What you need to do: Reproduce the data below word for word, starting at the very beginning and ending with the line that contains "Action: pos(1345,374)".

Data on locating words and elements
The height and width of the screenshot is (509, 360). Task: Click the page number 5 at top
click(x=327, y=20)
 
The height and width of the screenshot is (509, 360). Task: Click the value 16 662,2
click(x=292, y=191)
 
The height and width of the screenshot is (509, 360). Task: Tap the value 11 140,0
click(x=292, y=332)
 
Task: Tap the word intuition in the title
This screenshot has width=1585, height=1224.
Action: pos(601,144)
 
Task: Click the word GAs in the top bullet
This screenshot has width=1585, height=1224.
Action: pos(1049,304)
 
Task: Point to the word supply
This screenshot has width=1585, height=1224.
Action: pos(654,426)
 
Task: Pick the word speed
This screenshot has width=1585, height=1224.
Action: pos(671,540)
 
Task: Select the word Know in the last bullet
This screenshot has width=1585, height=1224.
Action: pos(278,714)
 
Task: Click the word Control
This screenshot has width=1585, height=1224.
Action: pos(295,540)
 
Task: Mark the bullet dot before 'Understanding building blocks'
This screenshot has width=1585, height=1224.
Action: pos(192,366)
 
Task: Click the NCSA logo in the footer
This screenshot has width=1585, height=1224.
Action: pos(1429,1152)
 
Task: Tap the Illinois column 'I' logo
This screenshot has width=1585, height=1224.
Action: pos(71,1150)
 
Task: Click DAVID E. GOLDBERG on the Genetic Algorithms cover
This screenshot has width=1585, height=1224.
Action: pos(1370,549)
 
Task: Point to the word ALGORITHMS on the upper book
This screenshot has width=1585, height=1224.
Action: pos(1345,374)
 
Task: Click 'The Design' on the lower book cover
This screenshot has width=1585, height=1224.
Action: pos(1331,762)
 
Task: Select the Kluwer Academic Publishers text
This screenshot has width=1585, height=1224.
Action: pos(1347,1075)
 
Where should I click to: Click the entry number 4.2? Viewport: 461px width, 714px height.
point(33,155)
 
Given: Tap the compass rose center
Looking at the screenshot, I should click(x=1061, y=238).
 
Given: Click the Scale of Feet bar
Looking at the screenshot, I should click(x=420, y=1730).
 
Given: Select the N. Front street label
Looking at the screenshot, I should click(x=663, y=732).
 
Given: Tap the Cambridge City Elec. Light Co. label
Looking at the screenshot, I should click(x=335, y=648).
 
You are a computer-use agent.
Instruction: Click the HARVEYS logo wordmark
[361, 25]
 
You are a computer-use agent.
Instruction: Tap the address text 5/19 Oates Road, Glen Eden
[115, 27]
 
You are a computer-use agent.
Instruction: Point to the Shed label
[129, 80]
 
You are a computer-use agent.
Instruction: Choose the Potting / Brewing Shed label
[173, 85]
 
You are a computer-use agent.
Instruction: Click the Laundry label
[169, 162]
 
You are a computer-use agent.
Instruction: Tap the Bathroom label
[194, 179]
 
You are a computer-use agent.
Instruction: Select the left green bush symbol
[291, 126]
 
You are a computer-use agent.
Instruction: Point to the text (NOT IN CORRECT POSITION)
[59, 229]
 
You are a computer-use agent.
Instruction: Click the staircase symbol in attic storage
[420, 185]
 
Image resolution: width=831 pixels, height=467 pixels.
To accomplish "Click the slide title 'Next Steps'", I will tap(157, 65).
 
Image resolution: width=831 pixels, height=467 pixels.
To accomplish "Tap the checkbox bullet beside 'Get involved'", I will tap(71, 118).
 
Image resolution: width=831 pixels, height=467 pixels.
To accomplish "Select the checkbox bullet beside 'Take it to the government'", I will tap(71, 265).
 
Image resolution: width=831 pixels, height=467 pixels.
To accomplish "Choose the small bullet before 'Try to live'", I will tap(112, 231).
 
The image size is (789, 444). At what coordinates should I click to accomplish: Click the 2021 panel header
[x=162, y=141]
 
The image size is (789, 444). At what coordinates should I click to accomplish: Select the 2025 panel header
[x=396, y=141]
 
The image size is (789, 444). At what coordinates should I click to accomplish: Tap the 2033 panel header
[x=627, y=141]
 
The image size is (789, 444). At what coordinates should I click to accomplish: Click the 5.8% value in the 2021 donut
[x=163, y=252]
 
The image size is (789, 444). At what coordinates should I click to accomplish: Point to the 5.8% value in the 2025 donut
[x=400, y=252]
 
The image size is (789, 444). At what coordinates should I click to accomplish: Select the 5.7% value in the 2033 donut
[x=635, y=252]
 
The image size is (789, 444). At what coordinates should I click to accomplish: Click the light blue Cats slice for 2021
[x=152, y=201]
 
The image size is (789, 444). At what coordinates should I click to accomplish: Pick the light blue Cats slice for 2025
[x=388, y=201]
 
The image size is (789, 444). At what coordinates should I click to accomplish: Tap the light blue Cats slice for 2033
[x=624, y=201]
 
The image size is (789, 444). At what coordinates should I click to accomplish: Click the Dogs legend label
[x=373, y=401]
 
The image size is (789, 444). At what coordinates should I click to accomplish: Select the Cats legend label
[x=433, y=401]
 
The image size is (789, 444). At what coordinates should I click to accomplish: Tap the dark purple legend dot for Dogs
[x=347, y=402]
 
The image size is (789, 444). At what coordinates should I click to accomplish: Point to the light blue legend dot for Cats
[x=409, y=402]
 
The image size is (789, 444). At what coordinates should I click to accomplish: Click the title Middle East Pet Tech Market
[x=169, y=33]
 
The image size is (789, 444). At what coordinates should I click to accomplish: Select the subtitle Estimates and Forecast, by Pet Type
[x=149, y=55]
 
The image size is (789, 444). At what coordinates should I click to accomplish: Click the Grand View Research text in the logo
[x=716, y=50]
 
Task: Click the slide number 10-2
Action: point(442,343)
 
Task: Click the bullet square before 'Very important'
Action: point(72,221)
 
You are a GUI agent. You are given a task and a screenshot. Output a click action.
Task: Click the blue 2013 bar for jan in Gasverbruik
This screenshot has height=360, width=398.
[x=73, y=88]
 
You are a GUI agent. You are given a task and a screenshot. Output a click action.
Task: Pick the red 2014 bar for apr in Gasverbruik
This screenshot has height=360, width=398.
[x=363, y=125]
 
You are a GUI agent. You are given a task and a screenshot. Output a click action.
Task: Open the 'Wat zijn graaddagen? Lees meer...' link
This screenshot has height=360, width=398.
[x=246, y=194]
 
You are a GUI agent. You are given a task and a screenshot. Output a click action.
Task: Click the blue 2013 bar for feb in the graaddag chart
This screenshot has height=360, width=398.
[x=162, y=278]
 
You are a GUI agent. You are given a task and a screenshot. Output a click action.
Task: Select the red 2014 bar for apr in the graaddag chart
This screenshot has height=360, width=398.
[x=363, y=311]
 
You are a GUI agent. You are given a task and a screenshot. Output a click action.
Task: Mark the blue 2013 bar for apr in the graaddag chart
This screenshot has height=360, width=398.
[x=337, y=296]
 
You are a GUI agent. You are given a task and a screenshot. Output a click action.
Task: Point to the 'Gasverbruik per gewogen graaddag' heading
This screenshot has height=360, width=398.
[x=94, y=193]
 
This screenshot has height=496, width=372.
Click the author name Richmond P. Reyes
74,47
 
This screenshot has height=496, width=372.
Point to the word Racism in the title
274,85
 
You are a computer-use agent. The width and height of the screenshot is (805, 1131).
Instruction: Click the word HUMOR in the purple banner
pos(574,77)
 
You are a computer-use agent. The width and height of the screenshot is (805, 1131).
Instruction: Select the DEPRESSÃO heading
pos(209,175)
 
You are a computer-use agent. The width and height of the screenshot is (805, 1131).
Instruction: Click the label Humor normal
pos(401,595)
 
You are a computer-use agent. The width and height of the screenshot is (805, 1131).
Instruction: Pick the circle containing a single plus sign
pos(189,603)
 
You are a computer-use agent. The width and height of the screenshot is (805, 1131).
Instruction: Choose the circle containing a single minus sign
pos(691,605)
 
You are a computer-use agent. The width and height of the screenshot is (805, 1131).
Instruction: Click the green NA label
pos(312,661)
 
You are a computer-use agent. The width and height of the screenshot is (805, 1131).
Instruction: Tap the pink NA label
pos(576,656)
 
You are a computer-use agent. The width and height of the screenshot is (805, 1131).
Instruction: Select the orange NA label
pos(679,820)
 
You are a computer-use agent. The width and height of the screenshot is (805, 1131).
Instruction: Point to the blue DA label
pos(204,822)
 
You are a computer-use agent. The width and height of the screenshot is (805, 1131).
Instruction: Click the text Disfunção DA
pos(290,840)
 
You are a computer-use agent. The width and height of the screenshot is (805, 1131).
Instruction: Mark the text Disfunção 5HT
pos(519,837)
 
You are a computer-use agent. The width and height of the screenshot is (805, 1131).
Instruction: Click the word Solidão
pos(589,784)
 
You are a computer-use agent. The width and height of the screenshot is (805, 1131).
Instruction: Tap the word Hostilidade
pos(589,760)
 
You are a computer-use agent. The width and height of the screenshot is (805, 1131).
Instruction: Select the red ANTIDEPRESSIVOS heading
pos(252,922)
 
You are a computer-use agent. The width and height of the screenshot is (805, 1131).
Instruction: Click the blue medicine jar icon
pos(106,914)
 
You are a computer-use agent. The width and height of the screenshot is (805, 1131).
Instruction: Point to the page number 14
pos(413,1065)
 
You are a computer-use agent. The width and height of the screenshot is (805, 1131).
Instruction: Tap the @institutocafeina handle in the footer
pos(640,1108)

Finished exercise:
The height and width of the screenshot is (509, 360). Task: Click the page number 5 at top
click(x=327, y=20)
 
The height and width of the screenshot is (509, 360). Task: Click the value 16 662,2
click(x=292, y=191)
 
The height and width of the screenshot is (509, 360). Task: Tap the value 11 140,0
click(x=292, y=332)
 
Task: Tap the word intuition in the title
This screenshot has width=1585, height=1224.
Action: pos(601,144)
 
Task: Click the word GAs in the top bullet
This screenshot has width=1585, height=1224.
Action: pos(1049,304)
 
Task: Point to the word supply
This screenshot has width=1585, height=1224.
Action: pos(654,426)
 
Task: Pick the word speed
This screenshot has width=1585, height=1224.
Action: pos(671,540)
 
Task: Select the word Know in the last bullet
This screenshot has width=1585, height=1224.
Action: pos(278,714)
 
Task: Click the word Control
This screenshot has width=1585, height=1224.
Action: pos(295,540)
 
Task: Mark the bullet dot before 'Understanding building blocks'
This screenshot has width=1585, height=1224.
Action: pos(192,366)
 
Task: Click the NCSA logo in the footer
This screenshot has width=1585, height=1224.
Action: pos(1429,1152)
 
Task: Tap the Illinois column 'I' logo
This screenshot has width=1585, height=1224.
Action: pos(71,1150)
 
Task: Click DAVID E. GOLDBERG on the Genetic Algorithms cover
This screenshot has width=1585, height=1224.
Action: pos(1370,549)
 
Task: Point to the word ALGORITHMS on the upper book
This screenshot has width=1585, height=1224.
Action: pos(1345,374)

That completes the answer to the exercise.